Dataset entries
•••

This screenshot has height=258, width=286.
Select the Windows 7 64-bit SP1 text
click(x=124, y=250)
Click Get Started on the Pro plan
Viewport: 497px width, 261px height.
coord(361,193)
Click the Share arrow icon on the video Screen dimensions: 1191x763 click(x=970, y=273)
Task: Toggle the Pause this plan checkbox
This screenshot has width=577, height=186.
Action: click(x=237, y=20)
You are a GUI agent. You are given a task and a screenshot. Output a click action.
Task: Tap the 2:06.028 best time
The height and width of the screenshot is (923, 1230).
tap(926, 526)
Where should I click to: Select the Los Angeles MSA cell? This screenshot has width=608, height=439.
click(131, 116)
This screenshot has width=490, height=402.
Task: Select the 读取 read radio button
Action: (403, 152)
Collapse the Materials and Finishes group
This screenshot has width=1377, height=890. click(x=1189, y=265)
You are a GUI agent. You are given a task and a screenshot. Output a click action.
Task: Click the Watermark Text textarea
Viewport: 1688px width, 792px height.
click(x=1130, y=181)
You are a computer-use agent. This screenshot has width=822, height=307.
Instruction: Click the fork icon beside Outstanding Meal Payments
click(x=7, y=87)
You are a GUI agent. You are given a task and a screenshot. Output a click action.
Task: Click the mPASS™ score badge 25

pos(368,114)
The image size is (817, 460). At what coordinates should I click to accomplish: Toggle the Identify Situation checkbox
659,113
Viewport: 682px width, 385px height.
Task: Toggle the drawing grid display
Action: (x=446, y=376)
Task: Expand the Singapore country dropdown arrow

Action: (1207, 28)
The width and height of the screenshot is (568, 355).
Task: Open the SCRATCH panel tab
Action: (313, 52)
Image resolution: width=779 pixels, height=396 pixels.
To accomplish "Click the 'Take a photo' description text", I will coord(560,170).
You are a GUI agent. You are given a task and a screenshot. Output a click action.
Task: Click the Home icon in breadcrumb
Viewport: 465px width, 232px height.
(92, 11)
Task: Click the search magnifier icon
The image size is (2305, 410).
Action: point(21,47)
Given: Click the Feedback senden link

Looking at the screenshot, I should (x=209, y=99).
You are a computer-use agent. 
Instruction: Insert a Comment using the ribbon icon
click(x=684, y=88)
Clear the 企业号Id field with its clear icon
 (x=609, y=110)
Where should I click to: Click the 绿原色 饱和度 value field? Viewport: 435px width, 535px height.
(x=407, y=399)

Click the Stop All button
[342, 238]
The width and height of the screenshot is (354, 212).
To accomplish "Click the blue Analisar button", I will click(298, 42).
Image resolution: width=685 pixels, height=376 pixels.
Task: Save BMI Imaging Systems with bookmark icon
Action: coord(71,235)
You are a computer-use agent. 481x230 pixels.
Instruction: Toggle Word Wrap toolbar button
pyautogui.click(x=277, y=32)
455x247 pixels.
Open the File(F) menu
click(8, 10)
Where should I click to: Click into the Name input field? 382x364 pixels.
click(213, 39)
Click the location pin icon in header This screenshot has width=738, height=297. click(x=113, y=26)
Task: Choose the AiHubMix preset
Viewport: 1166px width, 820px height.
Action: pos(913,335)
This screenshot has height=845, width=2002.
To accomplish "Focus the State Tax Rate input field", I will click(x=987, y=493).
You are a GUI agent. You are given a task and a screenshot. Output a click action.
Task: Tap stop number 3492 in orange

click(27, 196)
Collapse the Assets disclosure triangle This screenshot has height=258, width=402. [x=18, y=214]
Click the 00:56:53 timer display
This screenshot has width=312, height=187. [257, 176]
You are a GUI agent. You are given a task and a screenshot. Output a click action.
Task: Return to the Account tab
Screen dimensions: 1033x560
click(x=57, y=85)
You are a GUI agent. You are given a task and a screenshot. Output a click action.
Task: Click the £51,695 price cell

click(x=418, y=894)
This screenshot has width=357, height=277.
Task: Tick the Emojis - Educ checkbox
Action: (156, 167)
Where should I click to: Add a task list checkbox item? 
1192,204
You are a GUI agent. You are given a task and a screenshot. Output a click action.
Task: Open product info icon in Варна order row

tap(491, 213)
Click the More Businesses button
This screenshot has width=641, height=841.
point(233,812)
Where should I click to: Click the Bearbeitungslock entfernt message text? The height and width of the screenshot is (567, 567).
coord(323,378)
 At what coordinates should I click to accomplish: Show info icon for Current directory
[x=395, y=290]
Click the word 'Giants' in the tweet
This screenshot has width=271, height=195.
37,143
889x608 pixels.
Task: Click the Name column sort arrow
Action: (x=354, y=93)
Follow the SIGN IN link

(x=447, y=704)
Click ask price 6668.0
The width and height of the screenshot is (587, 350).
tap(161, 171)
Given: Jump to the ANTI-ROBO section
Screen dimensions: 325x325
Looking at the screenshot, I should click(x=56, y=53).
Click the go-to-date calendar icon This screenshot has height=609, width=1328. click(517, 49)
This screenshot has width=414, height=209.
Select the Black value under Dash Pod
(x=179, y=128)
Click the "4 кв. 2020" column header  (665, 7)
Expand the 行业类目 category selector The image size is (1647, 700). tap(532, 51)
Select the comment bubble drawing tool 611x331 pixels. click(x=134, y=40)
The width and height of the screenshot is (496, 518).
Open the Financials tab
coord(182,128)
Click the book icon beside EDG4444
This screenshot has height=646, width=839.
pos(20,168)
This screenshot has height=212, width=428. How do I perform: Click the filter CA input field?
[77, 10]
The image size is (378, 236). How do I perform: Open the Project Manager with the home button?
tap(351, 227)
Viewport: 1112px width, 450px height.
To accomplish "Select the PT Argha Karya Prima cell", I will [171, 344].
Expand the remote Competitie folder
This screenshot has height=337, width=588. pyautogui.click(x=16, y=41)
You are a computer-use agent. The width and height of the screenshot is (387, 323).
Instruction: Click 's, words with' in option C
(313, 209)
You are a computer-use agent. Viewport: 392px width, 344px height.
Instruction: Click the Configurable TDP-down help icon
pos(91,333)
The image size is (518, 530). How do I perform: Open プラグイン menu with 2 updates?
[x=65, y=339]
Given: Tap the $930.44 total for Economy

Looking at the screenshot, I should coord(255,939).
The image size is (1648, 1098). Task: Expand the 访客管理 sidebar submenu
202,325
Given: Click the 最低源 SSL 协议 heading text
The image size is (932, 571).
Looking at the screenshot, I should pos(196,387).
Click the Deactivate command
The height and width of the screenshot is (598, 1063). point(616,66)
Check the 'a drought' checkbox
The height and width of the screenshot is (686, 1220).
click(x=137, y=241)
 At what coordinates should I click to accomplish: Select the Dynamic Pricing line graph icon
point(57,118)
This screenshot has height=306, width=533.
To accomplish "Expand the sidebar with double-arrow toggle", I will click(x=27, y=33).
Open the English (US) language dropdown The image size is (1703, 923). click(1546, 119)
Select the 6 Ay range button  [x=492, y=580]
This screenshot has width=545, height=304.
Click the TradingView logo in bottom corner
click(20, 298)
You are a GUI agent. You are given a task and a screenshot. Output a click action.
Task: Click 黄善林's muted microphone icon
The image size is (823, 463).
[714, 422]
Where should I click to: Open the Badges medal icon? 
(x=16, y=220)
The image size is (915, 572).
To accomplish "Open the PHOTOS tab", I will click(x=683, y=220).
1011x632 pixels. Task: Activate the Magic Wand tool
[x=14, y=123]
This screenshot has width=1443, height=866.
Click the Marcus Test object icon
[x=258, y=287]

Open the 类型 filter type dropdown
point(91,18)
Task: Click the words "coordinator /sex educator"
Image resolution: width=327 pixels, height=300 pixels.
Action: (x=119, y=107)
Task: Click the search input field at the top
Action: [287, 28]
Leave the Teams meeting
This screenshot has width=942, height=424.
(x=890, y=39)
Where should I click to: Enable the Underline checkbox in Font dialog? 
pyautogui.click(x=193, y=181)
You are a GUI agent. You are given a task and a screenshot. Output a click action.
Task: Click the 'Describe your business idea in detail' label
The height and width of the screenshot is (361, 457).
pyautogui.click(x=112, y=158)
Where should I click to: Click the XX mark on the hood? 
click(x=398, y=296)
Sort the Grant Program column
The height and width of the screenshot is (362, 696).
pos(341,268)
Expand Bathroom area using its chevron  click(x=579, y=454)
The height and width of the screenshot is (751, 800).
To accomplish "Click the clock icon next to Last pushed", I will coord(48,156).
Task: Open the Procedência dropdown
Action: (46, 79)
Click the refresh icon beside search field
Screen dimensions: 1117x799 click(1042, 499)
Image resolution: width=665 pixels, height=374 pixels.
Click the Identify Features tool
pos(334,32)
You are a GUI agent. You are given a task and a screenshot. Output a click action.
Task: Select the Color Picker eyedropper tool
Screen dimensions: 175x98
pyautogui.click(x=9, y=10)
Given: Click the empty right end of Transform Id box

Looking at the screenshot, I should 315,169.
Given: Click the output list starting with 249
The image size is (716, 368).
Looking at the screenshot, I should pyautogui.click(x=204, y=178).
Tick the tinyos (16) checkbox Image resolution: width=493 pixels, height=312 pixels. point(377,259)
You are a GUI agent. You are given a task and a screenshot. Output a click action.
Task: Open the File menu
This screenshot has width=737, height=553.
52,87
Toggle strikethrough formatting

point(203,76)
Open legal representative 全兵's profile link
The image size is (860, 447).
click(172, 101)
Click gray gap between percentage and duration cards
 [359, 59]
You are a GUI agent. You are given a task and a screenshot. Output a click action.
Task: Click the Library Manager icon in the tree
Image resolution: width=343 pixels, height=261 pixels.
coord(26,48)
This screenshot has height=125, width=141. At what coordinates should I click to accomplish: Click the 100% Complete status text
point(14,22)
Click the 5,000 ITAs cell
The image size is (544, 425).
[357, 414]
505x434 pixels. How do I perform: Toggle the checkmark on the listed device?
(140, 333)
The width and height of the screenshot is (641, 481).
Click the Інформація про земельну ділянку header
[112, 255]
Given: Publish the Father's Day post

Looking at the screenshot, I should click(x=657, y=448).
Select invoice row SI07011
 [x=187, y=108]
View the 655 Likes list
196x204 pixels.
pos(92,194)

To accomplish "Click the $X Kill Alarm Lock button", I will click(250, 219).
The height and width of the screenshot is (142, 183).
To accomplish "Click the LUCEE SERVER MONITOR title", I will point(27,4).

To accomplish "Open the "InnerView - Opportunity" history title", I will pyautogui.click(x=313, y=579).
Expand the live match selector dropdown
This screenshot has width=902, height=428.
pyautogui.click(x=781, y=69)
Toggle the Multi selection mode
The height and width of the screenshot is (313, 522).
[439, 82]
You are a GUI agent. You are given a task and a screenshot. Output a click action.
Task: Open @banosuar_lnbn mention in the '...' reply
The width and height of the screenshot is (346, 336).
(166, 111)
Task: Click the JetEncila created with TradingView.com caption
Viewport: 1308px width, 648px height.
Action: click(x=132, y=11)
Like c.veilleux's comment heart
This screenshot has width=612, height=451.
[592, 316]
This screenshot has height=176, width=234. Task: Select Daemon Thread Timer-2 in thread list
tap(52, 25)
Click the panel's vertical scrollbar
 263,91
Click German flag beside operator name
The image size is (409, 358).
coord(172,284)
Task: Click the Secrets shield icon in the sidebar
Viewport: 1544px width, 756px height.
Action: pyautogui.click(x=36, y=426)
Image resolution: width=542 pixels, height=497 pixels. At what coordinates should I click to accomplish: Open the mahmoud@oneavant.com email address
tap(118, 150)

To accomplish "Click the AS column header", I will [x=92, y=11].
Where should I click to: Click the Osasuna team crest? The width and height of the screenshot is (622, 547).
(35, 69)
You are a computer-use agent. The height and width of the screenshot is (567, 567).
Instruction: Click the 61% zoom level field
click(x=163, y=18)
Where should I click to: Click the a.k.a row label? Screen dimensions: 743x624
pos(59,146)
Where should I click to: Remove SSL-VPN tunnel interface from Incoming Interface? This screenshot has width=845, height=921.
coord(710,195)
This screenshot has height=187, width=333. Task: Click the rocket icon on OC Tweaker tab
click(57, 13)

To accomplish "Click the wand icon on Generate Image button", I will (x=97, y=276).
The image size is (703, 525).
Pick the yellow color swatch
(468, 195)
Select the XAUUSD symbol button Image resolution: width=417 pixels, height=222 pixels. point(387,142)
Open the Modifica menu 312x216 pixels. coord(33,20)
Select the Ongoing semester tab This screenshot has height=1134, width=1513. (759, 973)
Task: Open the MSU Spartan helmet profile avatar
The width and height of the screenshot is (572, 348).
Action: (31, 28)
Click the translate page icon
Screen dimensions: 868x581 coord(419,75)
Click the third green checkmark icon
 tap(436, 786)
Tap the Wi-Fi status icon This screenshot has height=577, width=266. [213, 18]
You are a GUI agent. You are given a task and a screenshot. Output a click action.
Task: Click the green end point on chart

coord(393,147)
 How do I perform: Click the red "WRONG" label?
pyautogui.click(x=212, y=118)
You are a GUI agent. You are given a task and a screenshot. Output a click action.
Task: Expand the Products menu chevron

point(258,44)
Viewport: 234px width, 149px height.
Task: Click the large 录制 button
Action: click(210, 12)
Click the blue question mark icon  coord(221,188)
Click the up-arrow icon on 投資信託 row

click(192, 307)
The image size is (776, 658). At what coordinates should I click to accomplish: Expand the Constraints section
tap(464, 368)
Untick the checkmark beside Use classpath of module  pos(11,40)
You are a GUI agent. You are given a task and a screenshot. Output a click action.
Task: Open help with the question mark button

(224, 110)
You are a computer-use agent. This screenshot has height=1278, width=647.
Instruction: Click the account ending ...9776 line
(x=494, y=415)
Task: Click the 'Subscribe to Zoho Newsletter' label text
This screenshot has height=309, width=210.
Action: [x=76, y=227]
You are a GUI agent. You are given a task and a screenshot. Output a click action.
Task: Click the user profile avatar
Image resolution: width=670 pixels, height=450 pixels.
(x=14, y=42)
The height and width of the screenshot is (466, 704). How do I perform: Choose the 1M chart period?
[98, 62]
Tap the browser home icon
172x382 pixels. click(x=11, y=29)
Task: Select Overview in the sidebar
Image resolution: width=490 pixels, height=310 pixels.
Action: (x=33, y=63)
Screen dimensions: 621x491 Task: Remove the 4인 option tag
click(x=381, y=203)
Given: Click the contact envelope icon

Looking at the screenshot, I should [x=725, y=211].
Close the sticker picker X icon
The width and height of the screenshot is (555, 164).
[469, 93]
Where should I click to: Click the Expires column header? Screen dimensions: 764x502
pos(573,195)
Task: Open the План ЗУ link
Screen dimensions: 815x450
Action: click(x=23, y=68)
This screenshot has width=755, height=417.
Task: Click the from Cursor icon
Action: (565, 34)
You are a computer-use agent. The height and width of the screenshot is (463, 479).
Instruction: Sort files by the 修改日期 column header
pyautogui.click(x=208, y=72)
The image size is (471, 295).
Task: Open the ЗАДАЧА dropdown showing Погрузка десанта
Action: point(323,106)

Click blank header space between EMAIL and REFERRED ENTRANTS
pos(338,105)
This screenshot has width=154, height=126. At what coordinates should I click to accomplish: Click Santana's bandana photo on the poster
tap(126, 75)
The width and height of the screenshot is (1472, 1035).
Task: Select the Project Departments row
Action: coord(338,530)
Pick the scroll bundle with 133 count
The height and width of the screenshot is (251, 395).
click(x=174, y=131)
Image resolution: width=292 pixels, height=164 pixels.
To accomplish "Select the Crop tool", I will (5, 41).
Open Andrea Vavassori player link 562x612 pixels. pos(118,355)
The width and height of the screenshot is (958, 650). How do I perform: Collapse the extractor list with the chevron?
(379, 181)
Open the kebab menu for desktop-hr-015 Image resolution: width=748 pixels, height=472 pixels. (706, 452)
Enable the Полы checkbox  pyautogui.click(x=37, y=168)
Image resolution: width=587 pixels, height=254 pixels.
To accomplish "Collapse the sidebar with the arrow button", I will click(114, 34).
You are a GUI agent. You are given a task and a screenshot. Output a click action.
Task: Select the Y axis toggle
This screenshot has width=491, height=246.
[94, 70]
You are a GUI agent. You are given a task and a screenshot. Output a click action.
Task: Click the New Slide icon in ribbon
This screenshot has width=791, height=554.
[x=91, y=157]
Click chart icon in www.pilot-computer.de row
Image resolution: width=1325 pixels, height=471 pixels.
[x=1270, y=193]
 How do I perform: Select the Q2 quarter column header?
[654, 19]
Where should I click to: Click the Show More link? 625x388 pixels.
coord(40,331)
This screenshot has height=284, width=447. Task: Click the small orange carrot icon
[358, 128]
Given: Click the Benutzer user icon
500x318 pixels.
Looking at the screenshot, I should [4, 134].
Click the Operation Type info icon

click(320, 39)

•••

== Task to complete ==
Scan the records above, then copy out each line that mentions "profile".

== Task solution ==
Open legal representative 全兵's profile link
Task: Open the MSU Spartan helmet profile avatar
Task: Click the user profile avatar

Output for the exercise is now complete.